No pressure on mortgage rates as Fed continues easing

Mortgage rates remained at or near record lows this week as the Federal Reserve signaled that measures designed to keep a lid on interest rates will remain in place for some time to come.

Rates on 30-year fixed-rate mortgages averaged 3.32 percent with an average 0.7 point for the week ending Dec. 13, down from 3.34 percent last week and 3.94 percent a year ago, Freddie Mac said in releasing the results of its latest Primary Mortgage Market Survey. Rates on 30-year fixed-rate loans hit a low in Freddie Mac records dating to 1971 of 3.31 percent during the week ending Nov. 21.

For 15-year fixed-rate mortgages, rates averaged 2.66 percent with an average 0.6 point, down from 2.67 percent last week and 3.21 percent a year ago. Rates on 15-year fixed-rate loans hit a low in Freddie Mac records dating to 1991 of 2.63 percent during the week ending Nov. 21.

Rates on five-year Treasury-indexed hybrid adjustable-rate mortgage (ARM) loans averaged 2.7 percent with an average 0.6 point, up from 2.69 percent last week but down from 2.86 percent a year ago. Rates on five-year ARM loans hit a low in records dating to 2005 of 2.69 percent during the week ending Dec. 6.

For one-year Treasury-indexed ARM loans, rates averaged 2.53 percent with an average 0.5 point, down from 2.55 percent last week and 2.81 percent a year ago. That's a new low in Freddie Mac records dating to 1984.

Looking back a week, a separate survey by the Mortgage Bankers Association showed demand for purchase loans increasing for a fifth week in a row, to a level 9 percent greater than a year ago.
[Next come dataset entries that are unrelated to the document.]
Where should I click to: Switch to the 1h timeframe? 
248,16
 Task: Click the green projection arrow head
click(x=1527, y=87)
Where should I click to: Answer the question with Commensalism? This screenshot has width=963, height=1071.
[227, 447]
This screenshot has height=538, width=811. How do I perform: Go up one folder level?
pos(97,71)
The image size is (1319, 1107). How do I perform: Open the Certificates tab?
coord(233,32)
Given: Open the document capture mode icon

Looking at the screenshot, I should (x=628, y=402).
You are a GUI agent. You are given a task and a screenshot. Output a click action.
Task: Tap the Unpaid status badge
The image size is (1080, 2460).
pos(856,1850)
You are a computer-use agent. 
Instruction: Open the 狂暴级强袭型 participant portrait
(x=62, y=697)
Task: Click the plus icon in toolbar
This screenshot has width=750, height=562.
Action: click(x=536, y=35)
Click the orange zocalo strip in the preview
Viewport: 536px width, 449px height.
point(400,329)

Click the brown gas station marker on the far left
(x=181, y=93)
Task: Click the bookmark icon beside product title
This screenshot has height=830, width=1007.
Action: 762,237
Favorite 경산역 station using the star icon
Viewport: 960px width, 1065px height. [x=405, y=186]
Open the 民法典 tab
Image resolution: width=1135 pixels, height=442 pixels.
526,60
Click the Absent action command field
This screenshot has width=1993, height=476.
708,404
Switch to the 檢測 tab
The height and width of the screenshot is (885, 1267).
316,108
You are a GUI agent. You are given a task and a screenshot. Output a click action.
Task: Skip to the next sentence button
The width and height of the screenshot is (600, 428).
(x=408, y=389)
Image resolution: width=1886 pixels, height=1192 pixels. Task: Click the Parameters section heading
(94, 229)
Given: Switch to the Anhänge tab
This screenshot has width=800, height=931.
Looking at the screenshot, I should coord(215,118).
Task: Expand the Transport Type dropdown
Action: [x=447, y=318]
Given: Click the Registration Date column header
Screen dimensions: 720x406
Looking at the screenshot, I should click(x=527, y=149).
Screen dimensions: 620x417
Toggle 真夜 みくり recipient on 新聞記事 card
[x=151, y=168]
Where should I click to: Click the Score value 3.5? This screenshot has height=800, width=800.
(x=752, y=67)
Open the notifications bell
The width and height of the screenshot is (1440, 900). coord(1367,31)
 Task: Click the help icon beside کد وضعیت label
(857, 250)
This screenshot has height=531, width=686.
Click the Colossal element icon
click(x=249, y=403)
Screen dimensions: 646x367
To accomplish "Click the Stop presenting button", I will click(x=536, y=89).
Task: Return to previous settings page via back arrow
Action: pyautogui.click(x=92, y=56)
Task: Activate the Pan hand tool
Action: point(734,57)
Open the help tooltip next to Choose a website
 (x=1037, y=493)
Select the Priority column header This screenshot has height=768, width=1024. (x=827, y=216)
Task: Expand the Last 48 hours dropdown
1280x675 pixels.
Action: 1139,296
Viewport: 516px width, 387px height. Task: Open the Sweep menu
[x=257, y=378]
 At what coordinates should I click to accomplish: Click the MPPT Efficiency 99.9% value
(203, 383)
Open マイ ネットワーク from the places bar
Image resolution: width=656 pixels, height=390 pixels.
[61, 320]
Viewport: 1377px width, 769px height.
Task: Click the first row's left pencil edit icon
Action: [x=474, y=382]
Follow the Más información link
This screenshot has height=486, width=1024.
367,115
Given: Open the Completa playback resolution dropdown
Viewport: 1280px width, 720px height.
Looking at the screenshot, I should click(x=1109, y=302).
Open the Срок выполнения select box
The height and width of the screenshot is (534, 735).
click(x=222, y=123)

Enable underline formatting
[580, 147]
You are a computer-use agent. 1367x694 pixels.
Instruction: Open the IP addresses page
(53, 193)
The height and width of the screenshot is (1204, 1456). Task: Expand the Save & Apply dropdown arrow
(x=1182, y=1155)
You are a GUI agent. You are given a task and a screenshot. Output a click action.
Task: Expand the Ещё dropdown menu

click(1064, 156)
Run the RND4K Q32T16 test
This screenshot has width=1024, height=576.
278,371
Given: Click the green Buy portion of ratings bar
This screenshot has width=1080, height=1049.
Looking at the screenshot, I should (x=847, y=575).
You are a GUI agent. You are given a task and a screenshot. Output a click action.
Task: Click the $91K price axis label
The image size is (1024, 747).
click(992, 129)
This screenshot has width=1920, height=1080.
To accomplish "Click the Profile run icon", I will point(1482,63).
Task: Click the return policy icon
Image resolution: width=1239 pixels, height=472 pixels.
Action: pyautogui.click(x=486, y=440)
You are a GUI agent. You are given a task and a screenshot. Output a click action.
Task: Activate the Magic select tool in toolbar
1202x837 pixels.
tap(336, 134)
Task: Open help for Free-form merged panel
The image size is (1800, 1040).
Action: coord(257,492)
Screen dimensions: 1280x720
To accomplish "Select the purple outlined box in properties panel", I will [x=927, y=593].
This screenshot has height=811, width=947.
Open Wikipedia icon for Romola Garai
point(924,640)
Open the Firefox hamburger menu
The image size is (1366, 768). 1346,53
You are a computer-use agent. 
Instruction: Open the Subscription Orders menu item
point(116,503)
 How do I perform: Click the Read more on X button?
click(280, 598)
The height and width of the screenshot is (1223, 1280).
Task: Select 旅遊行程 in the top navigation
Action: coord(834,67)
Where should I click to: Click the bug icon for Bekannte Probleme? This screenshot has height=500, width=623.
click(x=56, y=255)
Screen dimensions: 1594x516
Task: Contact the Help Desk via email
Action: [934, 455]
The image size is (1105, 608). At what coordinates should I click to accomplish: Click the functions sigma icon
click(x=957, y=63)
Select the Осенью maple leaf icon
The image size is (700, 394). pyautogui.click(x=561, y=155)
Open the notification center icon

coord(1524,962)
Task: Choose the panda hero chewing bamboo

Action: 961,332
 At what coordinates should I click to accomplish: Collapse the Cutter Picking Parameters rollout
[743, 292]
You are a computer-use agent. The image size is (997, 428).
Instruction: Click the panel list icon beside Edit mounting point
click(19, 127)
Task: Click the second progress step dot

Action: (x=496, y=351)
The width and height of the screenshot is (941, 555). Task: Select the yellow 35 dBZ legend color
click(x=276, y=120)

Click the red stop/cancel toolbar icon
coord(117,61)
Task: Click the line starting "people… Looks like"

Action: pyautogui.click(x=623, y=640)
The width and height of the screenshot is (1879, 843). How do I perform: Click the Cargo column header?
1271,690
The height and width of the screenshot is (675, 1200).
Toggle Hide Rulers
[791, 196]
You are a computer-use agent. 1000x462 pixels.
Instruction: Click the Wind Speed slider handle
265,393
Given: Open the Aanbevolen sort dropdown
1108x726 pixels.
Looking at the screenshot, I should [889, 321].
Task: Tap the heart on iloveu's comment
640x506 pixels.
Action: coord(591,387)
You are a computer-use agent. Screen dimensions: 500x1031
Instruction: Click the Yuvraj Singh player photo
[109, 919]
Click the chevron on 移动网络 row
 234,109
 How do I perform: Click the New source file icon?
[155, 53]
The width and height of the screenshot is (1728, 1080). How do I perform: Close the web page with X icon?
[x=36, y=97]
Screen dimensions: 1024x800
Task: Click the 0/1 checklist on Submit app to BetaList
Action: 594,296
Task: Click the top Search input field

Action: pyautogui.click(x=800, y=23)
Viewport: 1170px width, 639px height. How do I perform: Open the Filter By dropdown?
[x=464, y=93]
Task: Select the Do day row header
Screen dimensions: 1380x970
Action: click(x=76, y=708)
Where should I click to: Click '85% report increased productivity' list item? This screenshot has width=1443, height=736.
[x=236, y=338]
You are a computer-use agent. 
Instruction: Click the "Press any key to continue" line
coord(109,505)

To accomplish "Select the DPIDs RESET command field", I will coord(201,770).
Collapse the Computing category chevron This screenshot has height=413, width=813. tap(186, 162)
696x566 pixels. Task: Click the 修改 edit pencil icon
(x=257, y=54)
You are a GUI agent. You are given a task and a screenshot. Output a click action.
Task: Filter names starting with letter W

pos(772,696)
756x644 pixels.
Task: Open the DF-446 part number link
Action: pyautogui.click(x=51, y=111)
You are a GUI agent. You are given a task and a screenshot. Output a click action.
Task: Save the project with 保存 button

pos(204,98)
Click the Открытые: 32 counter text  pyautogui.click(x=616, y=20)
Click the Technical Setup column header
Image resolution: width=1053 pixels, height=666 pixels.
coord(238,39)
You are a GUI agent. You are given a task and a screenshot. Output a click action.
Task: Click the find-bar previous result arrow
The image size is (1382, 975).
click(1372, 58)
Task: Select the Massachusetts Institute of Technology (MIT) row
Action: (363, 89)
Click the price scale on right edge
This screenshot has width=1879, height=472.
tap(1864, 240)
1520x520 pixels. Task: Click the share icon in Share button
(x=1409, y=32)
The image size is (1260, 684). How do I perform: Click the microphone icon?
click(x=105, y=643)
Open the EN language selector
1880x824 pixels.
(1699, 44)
But applications to refinance still accounted for 84 percent of all mortgage applications.

Mortgage rates are expected to stay at historically low levels for some time, as the Federal Reserve continues to buy up $40 billion in mortgage-backed securities issued by Fannie Mae and Freddie Mac each month.

Wrapping up a two-day meeting Wednesday, the Federal Open Market Committee issued a statement saying it will continue those purchases, and keep buying $45 billion in long-term Treasury bonds each month.

The committee said the Fed will continue purchasing mortgage-backed securities and Treasurys as long as the outlook for the labor market "does not improve substantially," although the size, pace and composition of the purchases will "take appropriate account of the likely efficacy and costs of such purchases."

The Fed is projecting that unemployment will average 7.4 to 7.7 percent in the fourth quarter of 2013, which would represent only a small improvement from the 7.8 to 7.9 percent projection for the same quarter this year.

The committee said the Fed intends to keep the federal funds short-term rate in the "exceptionally low range" of 0 to 0.25 percent for as long as the unemployment rate remains above 6.5 percent, and inflation projections for the next year or two ahead are no more than 2.5 percent.